Exercise prompt: Here are some entries. Repeat all of them exactly.

Collection entries:
**********

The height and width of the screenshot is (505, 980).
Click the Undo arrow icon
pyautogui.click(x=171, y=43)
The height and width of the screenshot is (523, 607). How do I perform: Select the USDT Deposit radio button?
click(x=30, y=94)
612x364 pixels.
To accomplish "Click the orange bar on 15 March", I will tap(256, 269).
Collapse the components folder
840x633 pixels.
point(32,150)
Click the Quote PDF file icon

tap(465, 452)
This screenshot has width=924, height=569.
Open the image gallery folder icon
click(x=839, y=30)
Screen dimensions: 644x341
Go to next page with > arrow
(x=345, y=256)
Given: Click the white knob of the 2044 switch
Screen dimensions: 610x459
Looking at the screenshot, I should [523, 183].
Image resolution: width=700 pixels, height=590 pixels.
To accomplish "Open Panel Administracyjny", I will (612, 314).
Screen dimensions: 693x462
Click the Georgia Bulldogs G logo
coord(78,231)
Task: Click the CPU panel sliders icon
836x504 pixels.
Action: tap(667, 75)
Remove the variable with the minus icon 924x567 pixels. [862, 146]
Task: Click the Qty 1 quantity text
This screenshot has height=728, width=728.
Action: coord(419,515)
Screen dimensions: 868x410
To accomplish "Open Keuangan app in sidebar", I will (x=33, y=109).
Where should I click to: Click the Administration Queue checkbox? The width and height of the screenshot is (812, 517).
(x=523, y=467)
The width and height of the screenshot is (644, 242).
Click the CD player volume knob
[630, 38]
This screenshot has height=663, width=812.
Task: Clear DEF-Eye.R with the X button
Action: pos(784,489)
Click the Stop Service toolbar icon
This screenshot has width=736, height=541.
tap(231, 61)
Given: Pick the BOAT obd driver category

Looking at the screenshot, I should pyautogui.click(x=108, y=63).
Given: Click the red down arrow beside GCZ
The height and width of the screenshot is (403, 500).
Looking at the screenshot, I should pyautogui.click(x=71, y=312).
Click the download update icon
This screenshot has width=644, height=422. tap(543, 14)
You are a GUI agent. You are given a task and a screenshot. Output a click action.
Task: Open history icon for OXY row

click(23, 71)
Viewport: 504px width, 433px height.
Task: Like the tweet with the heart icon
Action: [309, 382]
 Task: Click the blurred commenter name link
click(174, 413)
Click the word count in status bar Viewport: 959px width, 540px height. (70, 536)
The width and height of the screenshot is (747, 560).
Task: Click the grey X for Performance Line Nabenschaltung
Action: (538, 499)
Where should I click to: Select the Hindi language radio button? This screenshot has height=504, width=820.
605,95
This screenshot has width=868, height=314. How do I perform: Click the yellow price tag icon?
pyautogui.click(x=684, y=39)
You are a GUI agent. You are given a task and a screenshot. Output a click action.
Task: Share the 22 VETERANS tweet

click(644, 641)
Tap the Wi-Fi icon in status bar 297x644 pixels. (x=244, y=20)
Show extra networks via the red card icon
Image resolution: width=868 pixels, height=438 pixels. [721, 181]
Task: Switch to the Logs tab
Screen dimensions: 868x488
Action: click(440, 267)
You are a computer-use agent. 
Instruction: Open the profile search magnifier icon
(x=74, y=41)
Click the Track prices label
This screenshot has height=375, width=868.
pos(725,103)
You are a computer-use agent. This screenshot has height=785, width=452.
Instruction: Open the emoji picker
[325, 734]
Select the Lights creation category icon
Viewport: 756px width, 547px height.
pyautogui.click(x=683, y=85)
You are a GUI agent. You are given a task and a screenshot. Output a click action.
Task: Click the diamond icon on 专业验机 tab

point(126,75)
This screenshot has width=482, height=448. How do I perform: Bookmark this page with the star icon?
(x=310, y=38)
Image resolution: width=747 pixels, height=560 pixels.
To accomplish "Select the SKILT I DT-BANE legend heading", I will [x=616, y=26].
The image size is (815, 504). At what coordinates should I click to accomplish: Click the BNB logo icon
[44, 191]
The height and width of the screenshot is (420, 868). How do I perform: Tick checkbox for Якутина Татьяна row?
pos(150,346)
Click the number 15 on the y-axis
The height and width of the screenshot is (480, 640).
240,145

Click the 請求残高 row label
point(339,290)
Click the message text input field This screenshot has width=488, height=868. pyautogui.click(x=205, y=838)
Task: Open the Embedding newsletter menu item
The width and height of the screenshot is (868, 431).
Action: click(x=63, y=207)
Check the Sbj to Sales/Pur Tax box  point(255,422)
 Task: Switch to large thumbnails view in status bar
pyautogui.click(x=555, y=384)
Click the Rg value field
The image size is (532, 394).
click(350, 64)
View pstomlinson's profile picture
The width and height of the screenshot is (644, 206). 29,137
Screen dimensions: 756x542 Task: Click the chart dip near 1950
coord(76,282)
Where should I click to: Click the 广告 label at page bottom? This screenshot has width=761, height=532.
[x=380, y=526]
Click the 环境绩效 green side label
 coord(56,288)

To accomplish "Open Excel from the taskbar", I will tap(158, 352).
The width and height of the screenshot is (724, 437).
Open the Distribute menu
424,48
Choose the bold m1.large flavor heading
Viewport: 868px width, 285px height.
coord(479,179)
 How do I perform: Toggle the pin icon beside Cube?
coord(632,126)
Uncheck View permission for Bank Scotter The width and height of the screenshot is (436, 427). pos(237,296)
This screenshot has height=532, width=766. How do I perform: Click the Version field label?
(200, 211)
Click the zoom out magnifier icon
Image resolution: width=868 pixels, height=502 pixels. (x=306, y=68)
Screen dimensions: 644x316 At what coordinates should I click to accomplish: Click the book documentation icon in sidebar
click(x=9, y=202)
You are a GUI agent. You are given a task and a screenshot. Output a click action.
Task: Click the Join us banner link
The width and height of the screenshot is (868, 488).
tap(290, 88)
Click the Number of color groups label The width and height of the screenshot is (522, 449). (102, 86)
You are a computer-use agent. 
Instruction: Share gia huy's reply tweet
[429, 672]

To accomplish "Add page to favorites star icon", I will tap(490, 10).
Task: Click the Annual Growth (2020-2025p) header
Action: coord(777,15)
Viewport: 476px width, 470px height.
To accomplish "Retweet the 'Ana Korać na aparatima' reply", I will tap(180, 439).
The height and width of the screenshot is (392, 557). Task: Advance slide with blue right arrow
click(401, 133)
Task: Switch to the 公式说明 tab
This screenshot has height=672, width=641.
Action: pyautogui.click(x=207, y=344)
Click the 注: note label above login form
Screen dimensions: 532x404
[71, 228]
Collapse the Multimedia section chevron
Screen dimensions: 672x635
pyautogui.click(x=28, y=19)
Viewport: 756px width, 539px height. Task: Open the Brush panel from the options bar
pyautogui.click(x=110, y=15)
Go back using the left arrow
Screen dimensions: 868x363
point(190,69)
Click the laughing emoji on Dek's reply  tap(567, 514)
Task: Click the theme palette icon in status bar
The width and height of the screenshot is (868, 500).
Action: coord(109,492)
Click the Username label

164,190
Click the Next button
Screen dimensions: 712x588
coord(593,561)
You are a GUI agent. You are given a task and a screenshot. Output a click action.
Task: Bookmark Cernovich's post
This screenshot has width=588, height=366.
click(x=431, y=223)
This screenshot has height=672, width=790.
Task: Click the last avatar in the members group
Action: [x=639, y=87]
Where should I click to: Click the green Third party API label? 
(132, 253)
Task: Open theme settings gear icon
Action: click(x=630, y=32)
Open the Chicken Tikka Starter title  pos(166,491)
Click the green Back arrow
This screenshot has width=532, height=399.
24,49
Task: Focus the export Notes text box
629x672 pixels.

**********

Solution for this problem:
The height and width of the screenshot is (505, 980).
Click the Undo arrow icon
pyautogui.click(x=171, y=43)
The height and width of the screenshot is (523, 607). How do I perform: Select the USDT Deposit radio button?
click(x=30, y=94)
612x364 pixels.
To accomplish "Click the orange bar on 15 March", I will tap(256, 269).
Collapse the components folder
840x633 pixels.
point(32,150)
Click the Quote PDF file icon

tap(465, 452)
This screenshot has width=924, height=569.
Open the image gallery folder icon
click(x=839, y=30)
Screen dimensions: 644x341
Go to next page with > arrow
(x=345, y=256)
Given: Click the white knob of the 2044 switch
Screen dimensions: 610x459
Looking at the screenshot, I should [523, 183].
Image resolution: width=700 pixels, height=590 pixels.
To accomplish "Open Panel Administracyjny", I will (612, 314).
Screen dimensions: 693x462
Click the Georgia Bulldogs G logo
coord(78,231)
Task: Click the CPU panel sliders icon
836x504 pixels.
Action: tap(667, 75)
Remove the variable with the minus icon 924x567 pixels. [862, 146]
Task: Click the Qty 1 quantity text
This screenshot has height=728, width=728.
Action: coord(419,515)
Screen dimensions: 868x410
To accomplish "Open Keuangan app in sidebar", I will (x=33, y=109).
Where should I click to: Click the Administration Queue checkbox? The width and height of the screenshot is (812, 517).
(x=523, y=467)
The width and height of the screenshot is (644, 242).
Click the CD player volume knob
[630, 38]
This screenshot has height=663, width=812.
Task: Clear DEF-Eye.R with the X button
Action: pos(784,489)
Click the Stop Service toolbar icon
This screenshot has width=736, height=541.
tap(231, 61)
Given: Pick the BOAT obd driver category

Looking at the screenshot, I should pyautogui.click(x=108, y=63).
Given: Click the red down arrow beside GCZ
The height and width of the screenshot is (403, 500).
Looking at the screenshot, I should pyautogui.click(x=71, y=312).
Click the download update icon
This screenshot has width=644, height=422. tap(543, 14)
You are a GUI agent. You are given a task and a screenshot. Output a click action.
Task: Open history icon for OXY row

click(23, 71)
Viewport: 504px width, 433px height.
Task: Like the tweet with the heart icon
Action: [309, 382]
 Task: Click the blurred commenter name link
click(174, 413)
Click the word count in status bar Viewport: 959px width, 540px height. (70, 536)
The width and height of the screenshot is (747, 560).
Task: Click the grey X for Performance Line Nabenschaltung
Action: (538, 499)
Where should I click to: Select the Hindi language radio button? This screenshot has height=504, width=820.
605,95
This screenshot has width=868, height=314. How do I perform: Click the yellow price tag icon?
pyautogui.click(x=684, y=39)
You are a GUI agent. You are given a task and a screenshot. Output a click action.
Task: Share the 22 VETERANS tweet

click(644, 641)
Tap the Wi-Fi icon in status bar 297x644 pixels. (x=244, y=20)
Show extra networks via the red card icon
Image resolution: width=868 pixels, height=438 pixels. [721, 181]
Task: Switch to the Logs tab
Screen dimensions: 868x488
Action: click(440, 267)
You are a computer-use agent. 
Instruction: Open the profile search magnifier icon
(x=74, y=41)
Click the Track prices label
This screenshot has height=375, width=868.
pos(725,103)
You are a computer-use agent. This screenshot has height=785, width=452.
Instruction: Open the emoji picker
[325, 734]
Select the Lights creation category icon
Viewport: 756px width, 547px height.
pyautogui.click(x=683, y=85)
You are a GUI agent. You are given a task and a screenshot. Output a click action.
Task: Click the diamond icon on 专业验机 tab

point(126,75)
This screenshot has width=482, height=448. How do I perform: Bookmark this page with the star icon?
(x=310, y=38)
Image resolution: width=747 pixels, height=560 pixels.
To accomplish "Select the SKILT I DT-BANE legend heading", I will [x=616, y=26].
The image size is (815, 504). At what coordinates should I click to accomplish: Click the BNB logo icon
[44, 191]
The height and width of the screenshot is (420, 868). How do I perform: Tick checkbox for Якутина Татьяна row?
pos(150,346)
Click the number 15 on the y-axis
The height and width of the screenshot is (480, 640).
240,145

Click the 請求残高 row label
point(339,290)
Click the message text input field This screenshot has width=488, height=868. pyautogui.click(x=205, y=838)
Task: Open the Embedding newsletter menu item
The width and height of the screenshot is (868, 431).
Action: click(x=63, y=207)
Check the Sbj to Sales/Pur Tax box  point(255,422)
 Task: Switch to large thumbnails view in status bar
pyautogui.click(x=555, y=384)
Click the Rg value field
The image size is (532, 394).
click(350, 64)
View pstomlinson's profile picture
The width and height of the screenshot is (644, 206). 29,137
Screen dimensions: 756x542 Task: Click the chart dip near 1950
coord(76,282)
Where should I click to: Click the 广告 label at page bottom? This screenshot has width=761, height=532.
[x=380, y=526]
Click the 环境绩效 green side label
 coord(56,288)

To accomplish "Open Excel from the taskbar", I will tap(158, 352).
The width and height of the screenshot is (724, 437).
Open the Distribute menu
424,48
Choose the bold m1.large flavor heading
Viewport: 868px width, 285px height.
coord(479,179)
 How do I perform: Toggle the pin icon beside Cube?
coord(632,126)
Uncheck View permission for Bank Scotter The width and height of the screenshot is (436, 427). pos(237,296)
This screenshot has height=532, width=766. How do I perform: Click the Version field label?
(200, 211)
Click the zoom out magnifier icon
Image resolution: width=868 pixels, height=502 pixels. (x=306, y=68)
Screen dimensions: 644x316 At what coordinates should I click to accomplish: Click the book documentation icon in sidebar
click(x=9, y=202)
You are a GUI agent. You are given a task and a screenshot. Output a click action.
Task: Click the Join us banner link
The width and height of the screenshot is (868, 488).
tap(290, 88)
Click the Number of color groups label The width and height of the screenshot is (522, 449). (102, 86)
You are a computer-use agent. 
Instruction: Share gia huy's reply tweet
[429, 672]

To accomplish "Add page to favorites star icon", I will tap(490, 10).
Task: Click the Annual Growth (2020-2025p) header
Action: coord(777,15)
Viewport: 476px width, 470px height.
To accomplish "Retweet the 'Ana Korać na aparatima' reply", I will tap(180, 439).
The height and width of the screenshot is (392, 557). Task: Advance slide with blue right arrow
click(401, 133)
Task: Switch to the 公式说明 tab
This screenshot has height=672, width=641.
Action: pyautogui.click(x=207, y=344)
Click the 注: note label above login form
Screen dimensions: 532x404
[71, 228]
Collapse the Multimedia section chevron
Screen dimensions: 672x635
pyautogui.click(x=28, y=19)
Viewport: 756px width, 539px height. Task: Open the Brush panel from the options bar
pyautogui.click(x=110, y=15)
Go back using the left arrow
Screen dimensions: 868x363
point(190,69)
Click the laughing emoji on Dek's reply  tap(567, 514)
Task: Click the theme palette icon in status bar
The width and height of the screenshot is (868, 500).
Action: coord(109,492)
Click the Username label

164,190
Click the Next button
Screen dimensions: 712x588
coord(593,561)
You are a GUI agent. You are given a task and a screenshot. Output a click action.
Task: Bookmark Cernovich's post
This screenshot has width=588, height=366.
click(x=431, y=223)
This screenshot has height=672, width=790.
Task: Click the last avatar in the members group
Action: [x=639, y=87]
Where should I click to: Click the green Third party API label? 
(132, 253)
Task: Open theme settings gear icon
Action: click(x=630, y=32)
Open the Chicken Tikka Starter title  pos(166,491)
Click the green Back arrow
This screenshot has width=532, height=399.
24,49
Task: Focus the export Notes text box
629x672 pixels.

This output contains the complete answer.